Jewel, untitled, Atlantic. Patrick Leonard is the producer of the singer-songwriter's follow-up to her breakthrough "Pieces of You." The record is said to be "inspirationally themed."
Metallica, untitled, Elektra. A collection of non-Metallica material made up of European B-sides and other ephemera plus some newly recorded tracks.
Nas, untitled, Columbia. The rapper's last album, "It Was Written," was a No. 1 hit.
The Offspring, "Americana," Columbia. Morris Albert's lounge standard "Feelings" gets the Orange County punk treatment as part of the band's take on the state of contemporary culture.
The Orb, "U.F. Off," Island. The English electronic music force compiles a best-of collection and adds a second CD of unreleased material.

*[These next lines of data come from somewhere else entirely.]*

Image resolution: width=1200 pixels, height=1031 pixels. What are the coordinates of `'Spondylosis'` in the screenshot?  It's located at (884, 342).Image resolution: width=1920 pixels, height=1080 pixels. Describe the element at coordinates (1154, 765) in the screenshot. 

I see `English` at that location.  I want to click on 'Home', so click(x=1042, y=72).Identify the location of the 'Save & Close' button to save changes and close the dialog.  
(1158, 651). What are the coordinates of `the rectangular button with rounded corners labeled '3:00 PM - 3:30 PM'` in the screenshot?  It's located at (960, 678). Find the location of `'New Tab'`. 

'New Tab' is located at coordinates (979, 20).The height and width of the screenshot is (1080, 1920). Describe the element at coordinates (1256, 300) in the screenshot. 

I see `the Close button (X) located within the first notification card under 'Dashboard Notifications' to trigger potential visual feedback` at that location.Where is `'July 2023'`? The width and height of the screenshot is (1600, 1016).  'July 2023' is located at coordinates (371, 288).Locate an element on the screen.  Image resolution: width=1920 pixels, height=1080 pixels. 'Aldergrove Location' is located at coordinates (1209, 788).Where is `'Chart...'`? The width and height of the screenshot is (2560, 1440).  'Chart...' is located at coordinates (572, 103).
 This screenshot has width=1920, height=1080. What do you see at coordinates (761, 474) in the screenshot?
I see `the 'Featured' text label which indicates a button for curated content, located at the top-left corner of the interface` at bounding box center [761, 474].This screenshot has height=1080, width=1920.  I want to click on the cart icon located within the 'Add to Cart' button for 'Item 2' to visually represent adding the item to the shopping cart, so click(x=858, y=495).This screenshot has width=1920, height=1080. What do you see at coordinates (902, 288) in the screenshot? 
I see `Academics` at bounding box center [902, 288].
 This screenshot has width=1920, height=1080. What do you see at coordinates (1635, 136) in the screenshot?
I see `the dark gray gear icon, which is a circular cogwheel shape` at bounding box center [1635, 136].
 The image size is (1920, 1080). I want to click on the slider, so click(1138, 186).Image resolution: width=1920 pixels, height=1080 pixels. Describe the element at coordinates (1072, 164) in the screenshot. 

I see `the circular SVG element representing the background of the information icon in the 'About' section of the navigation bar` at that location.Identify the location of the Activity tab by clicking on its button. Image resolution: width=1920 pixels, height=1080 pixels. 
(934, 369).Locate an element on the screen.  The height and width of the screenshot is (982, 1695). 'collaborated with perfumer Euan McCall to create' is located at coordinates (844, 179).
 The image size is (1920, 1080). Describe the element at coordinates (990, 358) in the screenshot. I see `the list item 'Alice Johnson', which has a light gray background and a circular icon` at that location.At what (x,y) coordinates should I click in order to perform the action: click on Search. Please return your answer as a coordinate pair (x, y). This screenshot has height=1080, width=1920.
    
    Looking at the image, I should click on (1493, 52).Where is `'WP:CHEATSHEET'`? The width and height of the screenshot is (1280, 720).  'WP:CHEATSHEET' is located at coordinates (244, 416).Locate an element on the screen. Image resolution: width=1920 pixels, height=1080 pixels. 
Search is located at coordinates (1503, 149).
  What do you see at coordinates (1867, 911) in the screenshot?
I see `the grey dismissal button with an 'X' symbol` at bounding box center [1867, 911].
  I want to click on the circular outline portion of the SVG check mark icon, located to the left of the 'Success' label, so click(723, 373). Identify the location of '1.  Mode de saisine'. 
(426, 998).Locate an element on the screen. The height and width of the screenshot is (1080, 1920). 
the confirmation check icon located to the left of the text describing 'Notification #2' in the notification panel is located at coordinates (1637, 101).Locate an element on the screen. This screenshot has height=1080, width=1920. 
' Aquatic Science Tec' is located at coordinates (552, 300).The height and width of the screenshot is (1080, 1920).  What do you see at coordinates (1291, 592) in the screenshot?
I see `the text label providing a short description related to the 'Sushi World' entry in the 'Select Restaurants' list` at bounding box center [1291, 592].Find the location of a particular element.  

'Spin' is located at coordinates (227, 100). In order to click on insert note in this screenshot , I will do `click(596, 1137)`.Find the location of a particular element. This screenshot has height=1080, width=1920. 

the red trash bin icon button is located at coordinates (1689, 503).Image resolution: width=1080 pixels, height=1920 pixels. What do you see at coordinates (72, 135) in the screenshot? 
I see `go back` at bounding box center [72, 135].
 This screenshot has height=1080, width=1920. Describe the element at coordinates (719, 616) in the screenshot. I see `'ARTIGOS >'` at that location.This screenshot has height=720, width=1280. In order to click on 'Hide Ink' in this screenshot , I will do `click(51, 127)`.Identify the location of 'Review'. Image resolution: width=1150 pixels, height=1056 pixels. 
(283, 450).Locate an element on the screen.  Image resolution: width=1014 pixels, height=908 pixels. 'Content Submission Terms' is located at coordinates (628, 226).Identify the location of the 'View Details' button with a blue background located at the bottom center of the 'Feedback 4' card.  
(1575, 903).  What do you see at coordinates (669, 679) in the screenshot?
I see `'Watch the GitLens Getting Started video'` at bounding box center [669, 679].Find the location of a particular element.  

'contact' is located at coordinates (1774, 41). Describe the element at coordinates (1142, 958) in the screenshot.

Portishead, "PNYC," Go! Beat/London. The title stands for "Portishead New York City," signifying the location where the mood-spinning English band recorded this live album. A long-form video of the concert comes out the same day.
Sublime, "Sublime Acoustic--Bradley Nowell and Friends," Gasoline Alley/Skunk. More posthumous Sublimity. This 17-track collection of live and informal recordings includes originals as well as songs by Bob Marley, Camper Van Beethoven, X, et al.
Various artists, "Prince of Egypt" soundtrack, DreamWorks. The animated film will generate not one album, but three: a conventional soundtrack (led by a Whitney Houston-Mariah Carey duet) and collections in the country and inspirational genres with songs inspired by the film.
Various artists, "Velvet Goldmine" soundtrack, Innerstate/London. One of the movie's executive producers, Michael Stipe, helped recruit such musicians as Pulp, Grant Lee Buffalo, Radiohead's Thom Yorke and members of Sonic Youth to play new songs and glam-rock period pieces.
Keith Murray, "It's a Beautiful Thing." Jive. The Long Island native and Def Squad member releases his third solo album.
Redman, untitled, Def Jam. On his fourth solo album, the rapper works again with co-producer Erick Sermon, a fellow member of the Def Squad.
RZA, "RZA as Bobby Digital in Stereo," Gee Street. The solo debut from the leader of the Wu-Tang Clan is a study of the hedonistic title character.
Too $hort, "Can't Stay Away," $hort Records/Jive. The Oakland rapper's 11th album features appearances by Jay-Z, Shabba Ranks, Eightball & MJG and others.
Busta Rhymes, "E.L.E," Elektra. Echoing the title theme of his 1.5-million-selling "When Disaster Strikes," the colorful rapper's new album refers to an "extinction level event" such as a meteor.